In spite of all this—and so much more—I was surprised to learn that the TV rights to Downton Abbey have been sold in over a hundred countries. I didn’t know there were a hundred countries. But the phenomenal success of the series does not prove that the whole world is nostalgic for the snobbery of the British class system. It proves only that the whole world loves a soap opera.
When it comes to culture with a capital “K,” however, anglophile Americans do not acknowledge that England lost the War of Independence. They swoon over Downton as a superior soap opera—as any old Masterpiece Theatre import is invariably claimed to be a masterpiece. But Downton is escapist kitsch, obviously. It is saying, We all have our problems underneath. And more insidiously, it thus presents the comforts of a pandering parallel universe in which everyone—scullery maid or countess, common hoi polloi or aristocratic toff—is the same, only unequal.

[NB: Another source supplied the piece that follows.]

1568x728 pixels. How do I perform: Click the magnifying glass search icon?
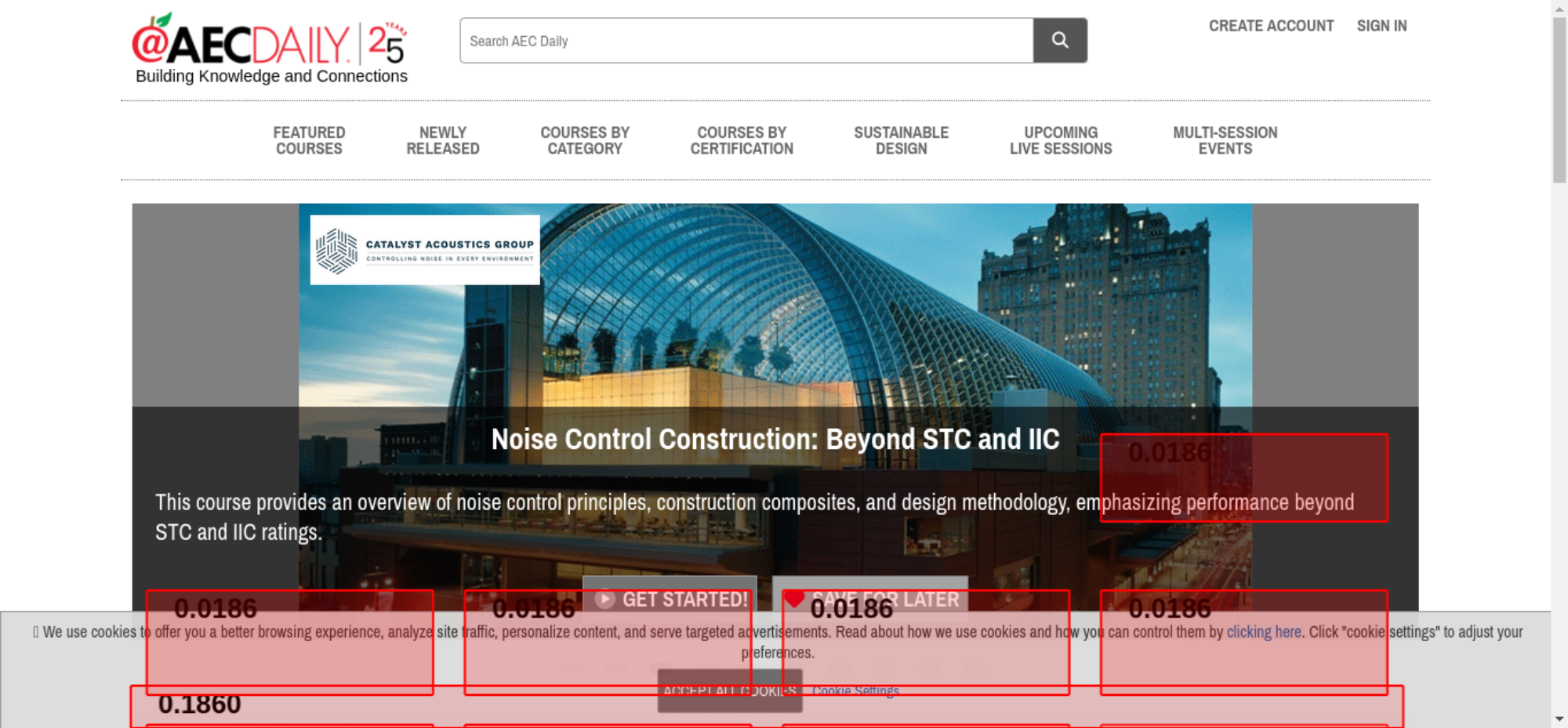(1059, 40)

Julian Fellowes, Downton Abbey’s creator and writer, is an odd duck obsessed with the nuances of class and social etiquette. He is the Nancy Mitford de nos jours, minus the noblesse oblige. The parvenu son of a Shell executive and former diplomat, he married Emma Kitchener, a distant relative of Lord Kitchener of Khartoum, and former lady-in-waiting, or official companion, to Princess Michael of Kent (known as “Princess Pushy”). Astonishingly, Fellowes has tried to claim that upon the death of the surviving Earl Kitchener, who was childless, the laws of succession should be changed so that his wife could inherit the title.
Fellowes once described himself as “bottom of the top.” (Not quite upper class, you see). In an effort to belong among the toffs, he even changed his surname to Kitchener-Fellowes. It’s as incredible as anything you’ll find in Downton Abbey. Yet, for many years, he was that classless thing—a jobbing actor. In desperation, he even went to Hollywood in search of work and was shortlisted to take over from Hervé Villechaize as a butler on Fantasy Island. He later played the role of the intriguingly named Lord Kilwillie on the British sitcom Monarch of the Glen and penned a novel, Snobs, about social climbers in search of a title. He also wrote bodice rippers under the pseudonym Rebecca Greville. (Hence the bodice ripping in Downton Abbey).
It wasn’t until Fellowes was in his fifties that his break came with Robert Altman’s 2001 Gosford Park (the goings on of the aristos upstairs and the plebs below stairs again). He won an Academy Award for the script, and his checkered life since then has been gilded. He recently completed a new version of the Titanic disaster (first class and steerage again); he also wrote the successful stage version of Mary Poppins; and Downton Abbey will soon enter its third season with the unlikely entrance of m’lady MacLaine.
But nothing we can imagine could have made Fellowes more ecstatically happy than his elevation to the House of Lords last year. A lifelong Tory, the newly ennobled Julian Alexander Kitchener-Fellowes was duly anointed Baron Fellowes of West Stafford, and proudly took his seat on the Conservative government benches to rule on the issues of the day.